§ **WHAT IS BEING ASKED**
From the 5.10-ck1 release announcement, pull out word for word the part that begins with the words containing "Love to see" and ends with "your loved ones.".

§ **SELECTED EXTRACT**
__________
Thursday 31 December 2020

linux-5.10-ck1, MuQSS version 0.205 for linux-5.10

Announcing a new -ck release, 5.10-ck1  with the latest version of the Multiple Queue Skiplist Scheduler, version 0.205 These are patches designed to improve system responsiveness and interactivity with specific emphasis on the desktop, but configurable for any workload. 
 
Probably the most interesting thing to happen as pointed out to me by Damentz was that the Intel i915 scheduler is based on the scheduling algorithm from MuQSS:
 [Intel-gfx] [PATCH 36/56] drm/i915: Fair low-latency scheduling  
 
It seems they understand the incredible simplicity of the underlying scheduling algorithm that guarantees both latency and fairness intrinsically.
 
This was a very minor resync from 5.9-ck1.

linux-5.10-ck1:
-ck1 patch:
 
Git tree:
 

MuQSS only:
Download:
 
Git tree:
 
 
Enjoy!
お楽しみ下さい
-ck

24 comments:

  1. Thank you for your work Con! Your scheduler is great, it improves performance (yes, not only responsiveness, but performance too, at least in some apps) noticeably over CFS on my weak CPU. And i even benchmarked it a while ago to be sure it's not a placebo effect.

    ReplyDelete
  2. Nice to see your ideas spreading between developers, Con.
    Happy new year, btw!

    ReplyDelete
  3. Are you announcing 5.9-ck1 or 5.10-ck1? You've mentioned both.

    ReplyDelete
    Replies
    1. Copied over from old post by mistake, fixed now thanks.

      Delete
  4. Many thanks Con, your work is much appreciated, it makes my daily Linux experience much better.

    Love to see other developers appreciating your work and applying it to other areas of the system.

    Wishing you a happy new year and and the best for you and your loved ones.

    ReplyDelete
  5. And now have a very smooth ride into the next year, sir! :-) I've been waiting for that, and now you've given me a New Year's pledge to work on once midnight has passed here. Stay safe!

    ReplyDelete
  6. Thank you very much and a Happy New Year!
__________
§ **DATA PROVIDED**
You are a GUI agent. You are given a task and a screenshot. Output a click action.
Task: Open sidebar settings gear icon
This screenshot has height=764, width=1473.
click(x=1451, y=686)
__________
§ **TASK SOLUTION**
Love to see other developers appreciating your work and applying it to other areas of the system.

    Wishing you a happy new year and and the best for you and your loved ones.